Did you know that as a result of nourishment, many SC beaches are in better condition today than 30 years ago?  While expenditures have totaled about $350 million (in 2010 constant dollars), these projects have protected properties worth billions today.  Sustained efforts have buried seawalls and widened recreational beaches throughout the coast.  For an author’s copy of the entire article, email tkana@coastalscience.com. Better yet, consider joining ASBPA  and receive Shore & Beach, the Journal of the American Shore & Beach Preservation Association, four times a year.  The Fall 2012 Issue of S&B includes ASBPA’s position paper, Managing sea level change on shores and beaches.

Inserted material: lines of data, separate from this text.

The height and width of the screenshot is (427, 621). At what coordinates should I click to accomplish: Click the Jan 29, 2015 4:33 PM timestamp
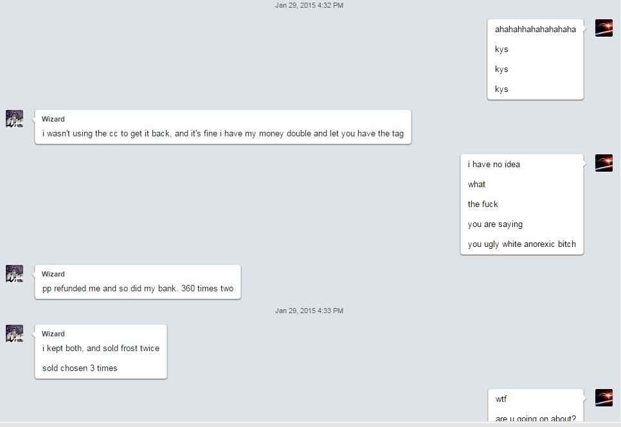coord(309,311)
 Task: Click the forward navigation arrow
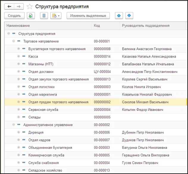pos(19,7)
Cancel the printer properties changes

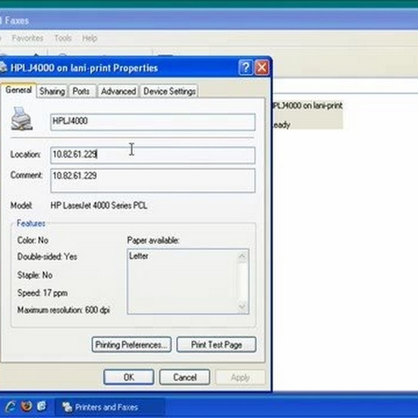[x=184, y=377]
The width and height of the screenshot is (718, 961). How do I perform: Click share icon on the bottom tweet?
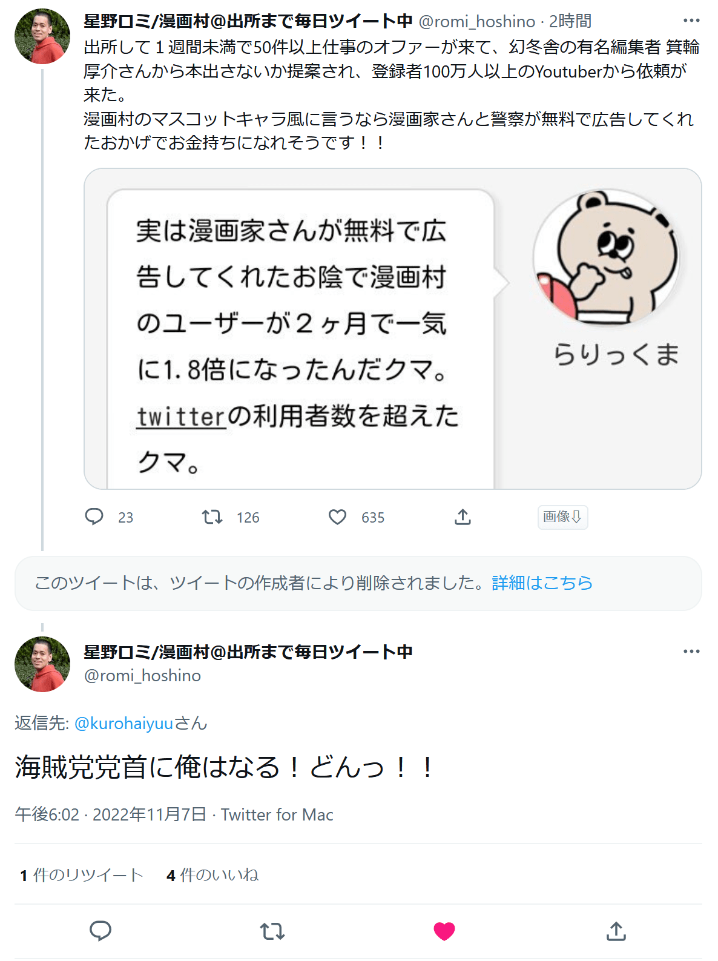616,931
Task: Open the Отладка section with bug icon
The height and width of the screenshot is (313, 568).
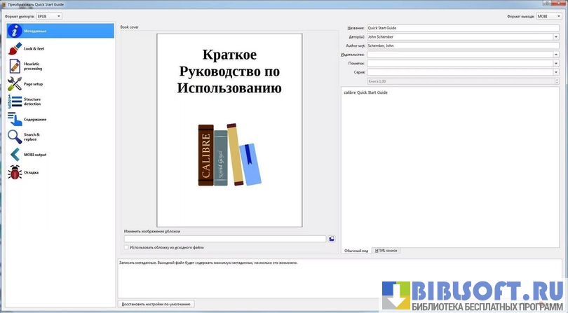Action: (x=60, y=172)
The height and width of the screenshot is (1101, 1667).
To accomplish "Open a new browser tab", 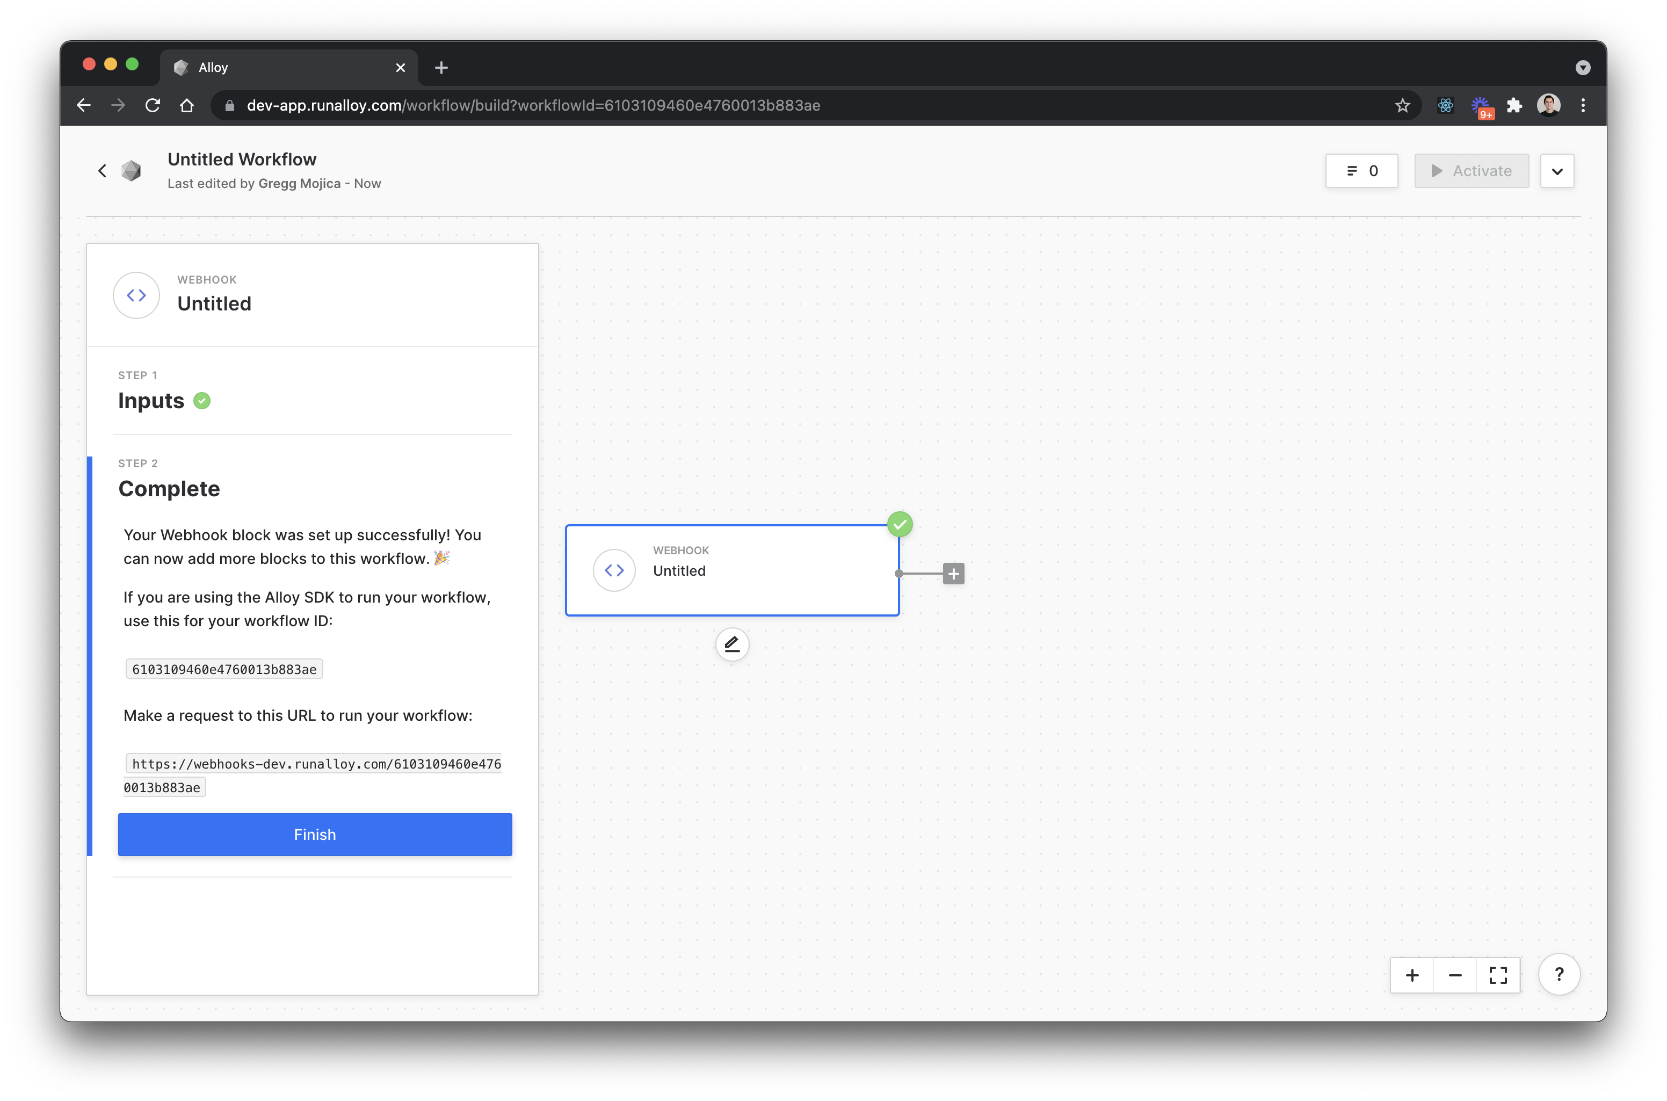I will pos(441,67).
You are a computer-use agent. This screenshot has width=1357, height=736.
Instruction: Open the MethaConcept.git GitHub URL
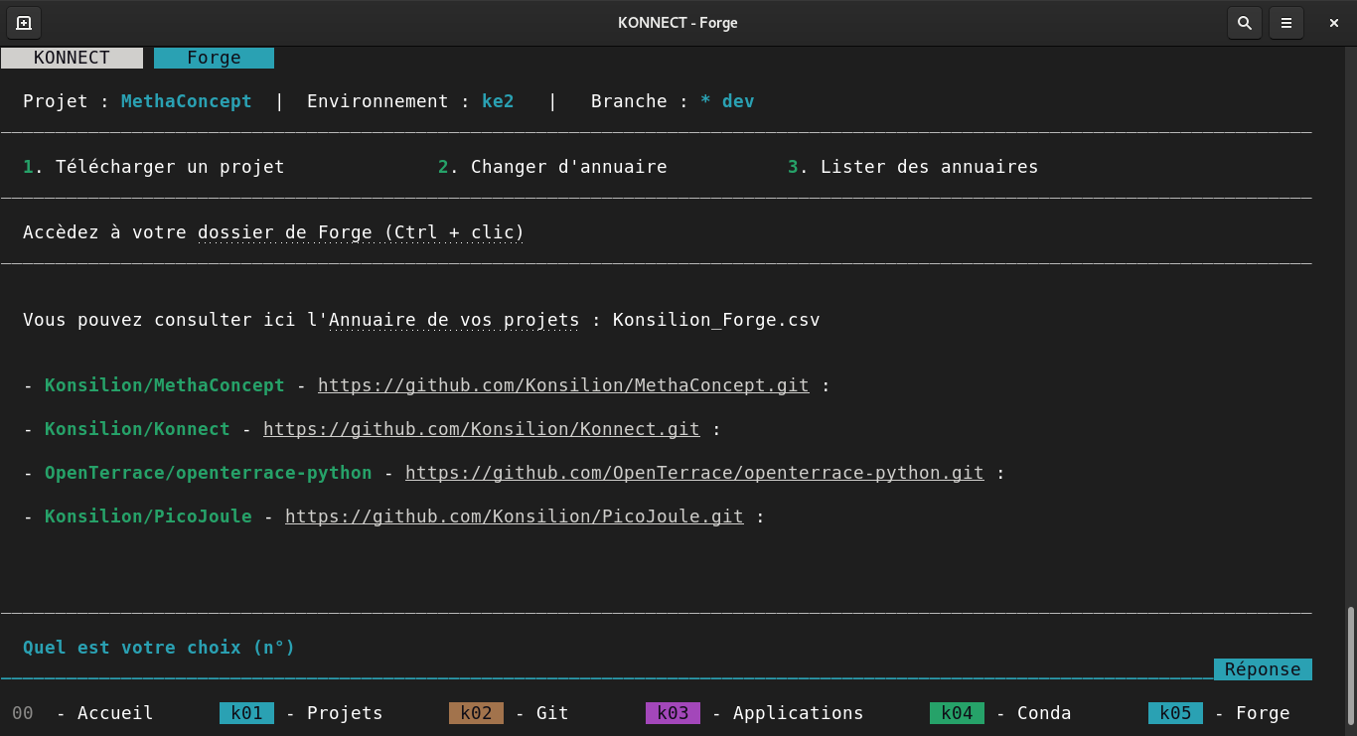(563, 385)
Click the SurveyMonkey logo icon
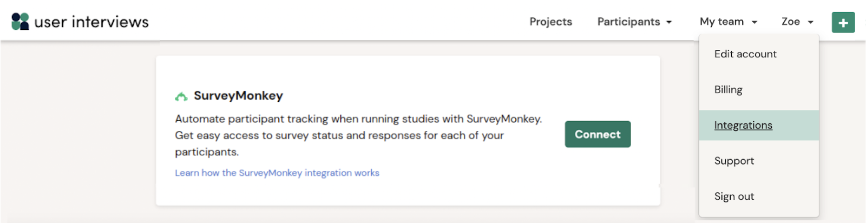866x223 pixels. [x=181, y=97]
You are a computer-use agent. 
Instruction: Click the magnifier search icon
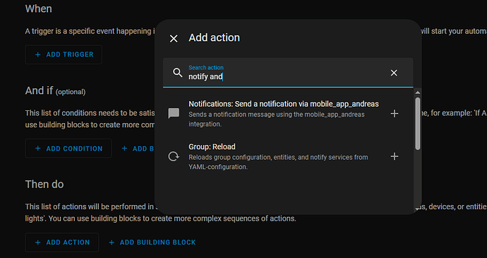(x=178, y=73)
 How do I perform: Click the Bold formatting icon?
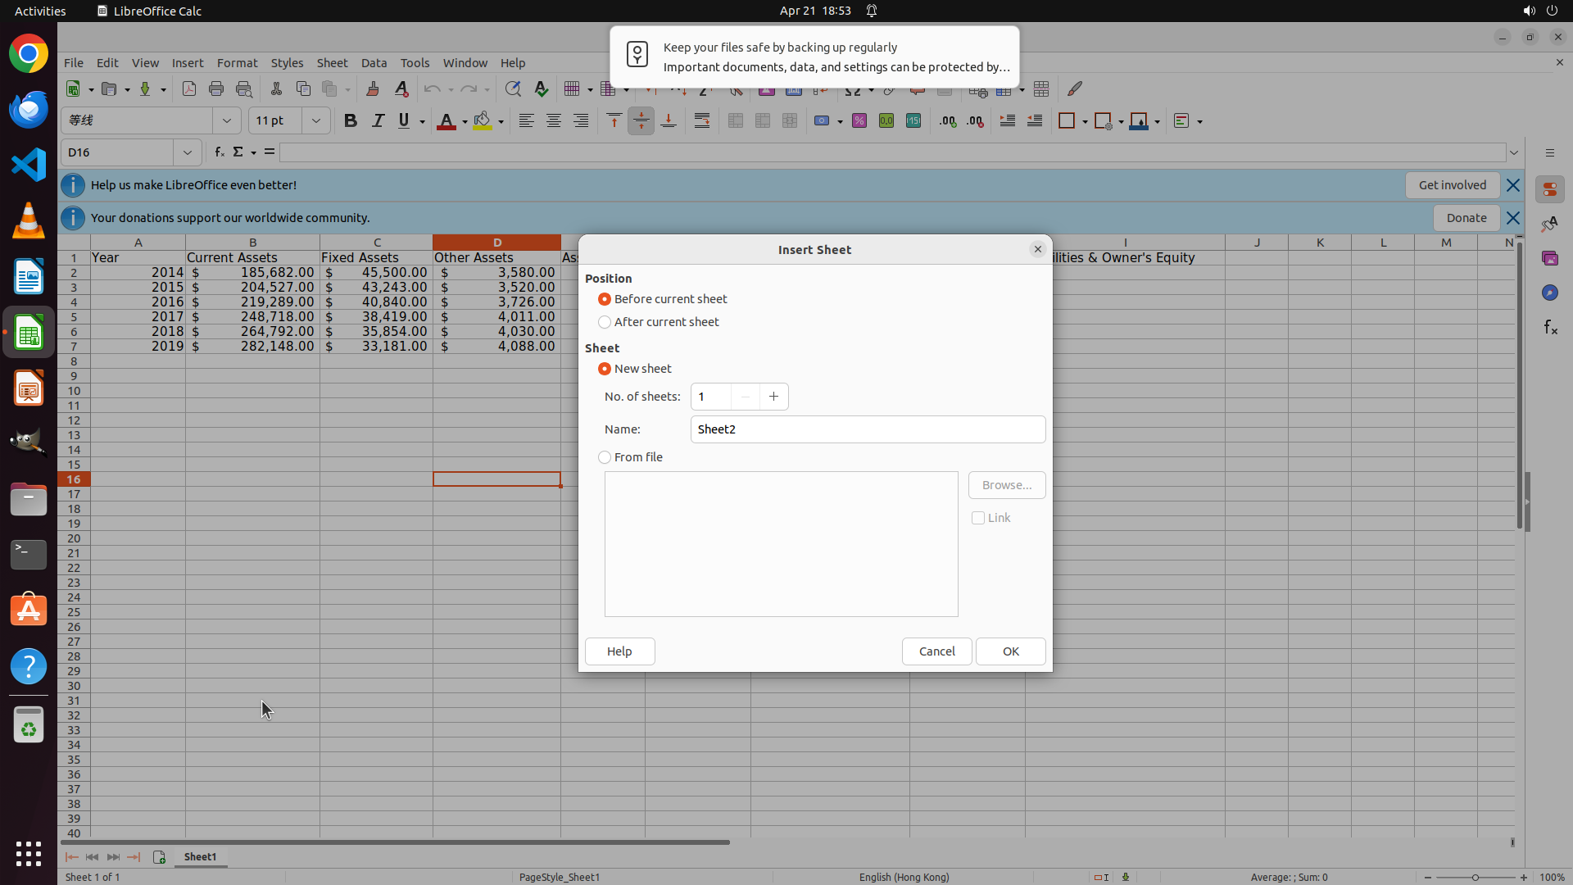coord(351,121)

A Brief History of Beach Nourishment in South Carolina

Timothy W Kana

Coastal Science & Engineering Inc

PO Box 8056, Columbia SC 29202



There were ~59 discrete beach-nourishment events along the South Carolina coast between 1954 and 2010. These projects encompassed 17 localities―62.6 miles―which is ~65 percent of the developed or accessible-park oceanfront in the state (~33.5 percent of the ocean coast). The total volume of nourishment through 2010 was ~44.1 million cubic yards (mcy) for an average fill density of 133.3 cubic yards per foot (cy/ft) of shoreline. The adjusted cost of all projects in 2010 constant dollars (2010$$) was (~)$351 million for an average unit-volume cost of $7.96/cy (2010$$). Nourishment volumes by decade peaked in the 1990s at 20.7 mcy―47 percent of the total. Between 2000 and 2010, nourishment volumes declined to ~12.7 mcy partly due to reduced need following initial restoration efforts at some sites. Six project areas (North Myrtle Beach, Myrtle Beach, Garden City-Surfside Beach, Folly Beach, Hunting Island, and Hilton Head Island), comprising 42.6 miles of coast, have received about 70 percent of the nourishment volume. Most of these sites have measurably wider beachfront area compared with pre-nourishment conditions. Hilton Head Island, with five events since 1969, has received 10.6 mcy. Three sites (Debidue Beach, Folly spit, and Hunting Island), comprising ~7 percent of the nourished shoreline in South Carolina, have not kept pace with erosion and have lost beachfront area. The volume and cost of nourishment applied over project lengths and time periods yield South Carolina expenditures averaging (~)$39 per foot of shoreline per year (2010$$) [range (~)$7–$107/ft/yr]. The present value of developed oceanfront shoreline in South Carolina is roughly in the range $5,000 to $50,000 per linear foot. Thus, annualized expenditures for areas nourished have averaged well under 1 percent of property values.